Worried, Fred encourages the guys to help her look for the missing Angel and Cordelia. The Count directs his demon minions to deal with those sneaking around backstage. While trying to escape the backstage halls, Cordelia recalls an element of fear she felt while possessed. She convinces Angel to reenter the dressing room so that they can break the spell holding them backstage, where they are possessed by the spirits again with wild passion for each other. Cordelia calls Angel "Stefan" and confesses her fears of another man who is controlling her life. They kiss, and "Stefan" offers to take her away, but she wants him to help her deal with the problem instead. As Fred tends to a wound Gunn received in the battle with the Count's minions, he jokes about his injury, and Fred gets emotional because she thought he was seriously hurt. The two kiss as Wesley quietly discovers them and walks away sadly.

The ballet continues on stage as the gang gathers backstage. Wesley explains that the Count was a wizard who discovered the prima ballerina whom he adored had a lover. To repay her for her betrayal, the count forced her into a temporal shift where she would dance for only him, forever. As Angel searches for the Count's power center, he finds the prima ballerina waiting in the wings, resigned to perform the same dance for the rest of eternity. Angel tells her to break the magic holding her prisoner, she has to change the dance. She dances on stage using her own steps. Angel attacks the Count and, guessing the power center is in a medallion the count wears, smashes it with a powerful punch, finally releasing the ballet dancers. Wesley dresses Gunn's injury and watches on in emotional agony as Fred and Gunn exchange loving looks.

Angel and Cordelia agree that they are embarrassed about what happened between them while they were possessed. As Angel is about to declare his feelings for Cordelia, the Groosalugg from Pylea appears on the stairs, drawing Cordelia's attention. Groo and Cordelia kiss as Lorne comes downstairs to inform Angel that Pylea has formed a republic; with no need for a monarch, Groo returned for his true love, Cordelia. Angel goes upstairs to check on Connor while Fred and Wesley watch on. Wesley realizes the path of love is not something that can be foretold.

==Production==
In the DVD commentary, writer/director Joss Whedon revealed that the main impetus for this episode was learning that Amy Acker danced ballet for fifteen years, although he also was excited to see the group dressed up.

Whedon filmed a scene in which Amy Acker and Alexis Denisof dance in the ballet. The scene, which was ultimately cut, was a fantasy of Wesley's during the performance.

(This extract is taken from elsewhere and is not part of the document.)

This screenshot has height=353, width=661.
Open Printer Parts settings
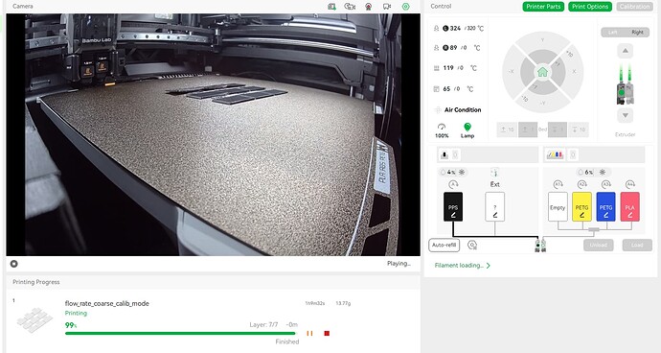543,7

In the scene, Amy Acker - who danced fifteen years - dances properly, while Alexis Denisof dances farcically. The scene is included on the DVD as a bonus feature.

This episode was shot on location at the Orpheum Theater in downtown Los Angeles.

===Acting===
This episode features Summer Glau in her first acting role as a Prima Ballerina cursed to carry out the same performance over and over again. Glau, who is also a classically trained ballerina, would go on to star in Angel co-creator Joss Whedon's Firefly later that year as River Tam, and later have a recurring role in his show Dollhouse.

==Reception==
In her essay examining the maturation of Wesley's character over time, Stacey Abbott writes, "Denisof delivers a fearless comedic performance as he...prances across the stage with little grace and elegance", undercutting the romantic atmosphere of the ballet - which ultimately resulted in the scene being cut to maintain the more serious tone of the episode.